Hoy decía una hermana que tuvieron que reducirnos a casi el nivel de los animales para poder llevar adelante el genocidio. Tuvieron en algunos casos hasta que convencernos, como contaba ayer el hermano Daniel Cabrera, que es del pueblo ranquel, que con sangre un niño indígena, derramando sangre guardó en secreto su idioma. Eso es el Estado argentino. Y ese Estado merece ser juzgado.
–¿Impulsar este juicio al Estado genocida sería uno de los objetivos de foro?
–Esto es una primera etapa como disparadora. Para poder primero instalar un tema fundamental que es esta necesidad de la verdad, la memoria y la justicia. Entonces decimos para poder hacer esos derechos realmente aplicables o prácticos nos vamos a tener que organizar. Nos tenemos que unir y no solamente entre las 36 naciones originarias sino con el pueblo argentino. El pueblo argentino tiene que acompañar porque sin el pueblo argentino no lo vamos a poder lograr. Y creemos que el pueblo argentino tiene también que reparar, no solamente el Estado. Mucha gente dice “¿cómo voy a reparar yo si yo no estuve cuando Julio Argentino Roca hizo la Campaña del Desierto y mató a tus ancestros?” Pero hoy están. Y ese genocidio continúa y tiene que haber un compromiso de manera conjunta frenar el genocidio. Este foro al final de la jornada nos va a traer una propuesta contundente de cómo seguimos. Primero si queremos continuar. Y después, cómo seguimos, y con quién vamos a caminar.
–¿Cómo se han sentido en este encuentro de pueblos?
–Una de las cosas que me parce que impactó también mucho internamente a los pueblos es encontrarnos. Eso ayuda un montón. Los hermanos charrúas se sienten reconocidos en que vengan los hermanos aonikenk, shelknam. Ayer el hermano shelknam lloraba, así emocionado. Y ha sido muy importante que él pueda acá desde Tierra del Fuego traer su testimonio. Los hermanos comechingones, que también están en lucha. Pueblos que parecían exterminados y están. Y que no solamente están: están luchando. Esto es lo importante, estar luchando. No son emergentes folklóricos de una política turística. Son pueblos que emergen desde los conflictos y desde el derecho. Y eso es lo que nos parece que no es casual. Y por supuesto el empoderamiento de las mujeres. Si hay algo que habrás notado en el desarrollo del evento es cómo las mujeres cobramos protagonismo fundamental.
–¿Qué significa el Buen Vivir?
–Primero que hay una diferencia enorme entre el concepto del Buen Vivir que manejamos nosotros y el concepto de los estado-nación. Y a su vez hay una diferencia enorme entre ese Buen Vivir y la Declaración Universal de los Derechos Humanos que se piensa desde un lugar individual. Buen Vivir sólo puede ser desde lo colectivo.
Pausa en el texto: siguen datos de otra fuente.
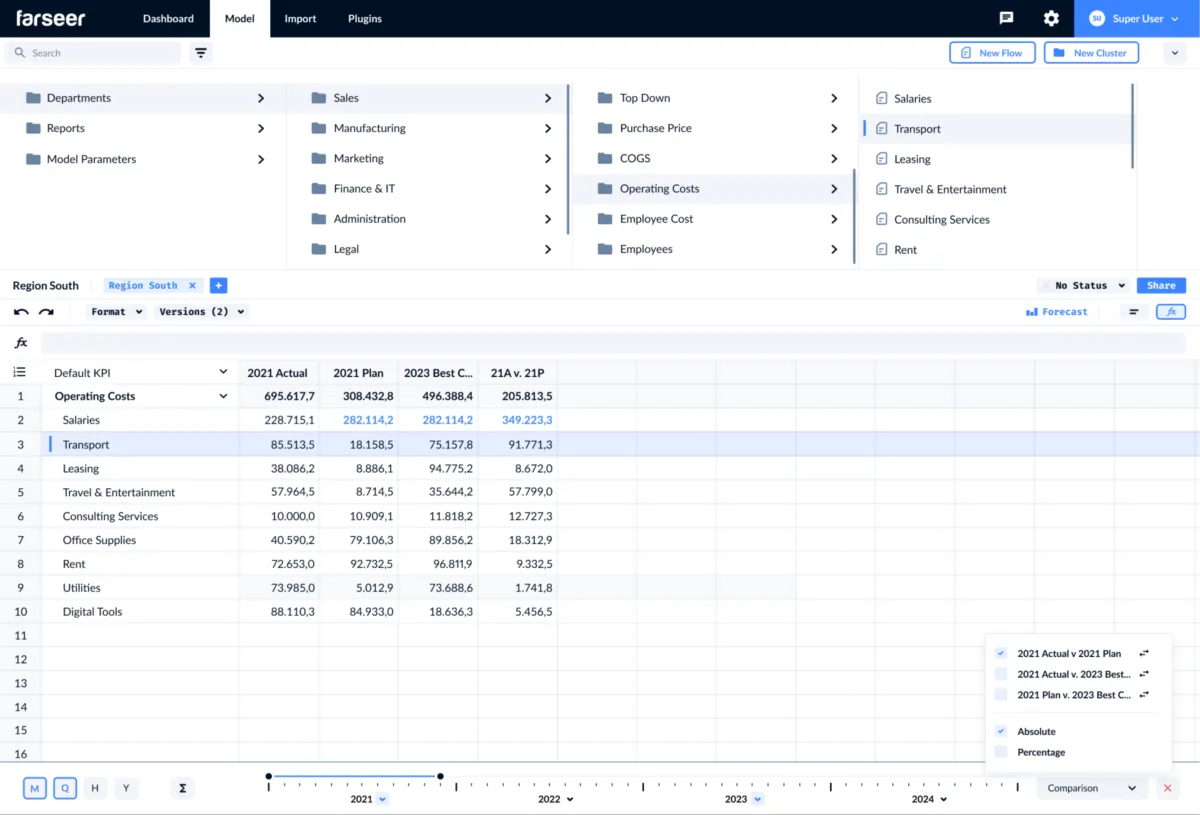The height and width of the screenshot is (815, 1200).
Task: Click the filter icon beside search
Action: point(201,53)

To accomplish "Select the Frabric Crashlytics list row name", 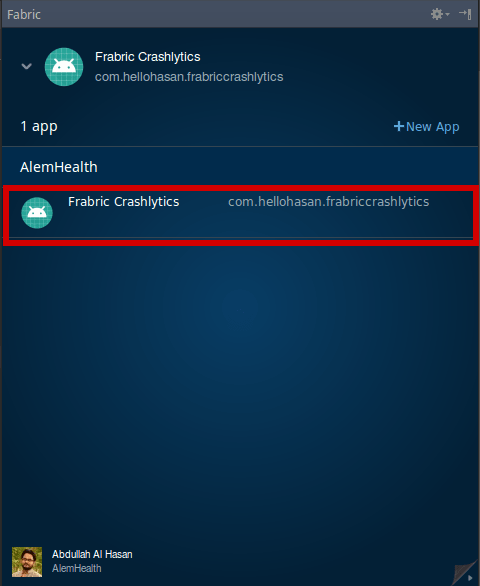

Y no solo desde la mirada antropocéntrica, del humano en sus derechos, sino que es posible única y exclusivamente desde derechos cósmicos de todos los elementos que constituyen la vida. Que todos constituyen la vida. Entonces en eso queremos nosotros definir la reciprocidad, la armonía, cómo eso nos cambiaría. Y provocaría una revolución. Porque hay que cambiar una lógica, una forma de entender el mundo, que los pueblos originarios tenemos y que es completamente diferente. Entonces, el buen vivir sería una revolución de pensamiento que cambia la forma de pensar la vida, una educación distinta, una justicia distinta, un modelo económico distinto, todo. Hacer una nueva humanidad prácticamente.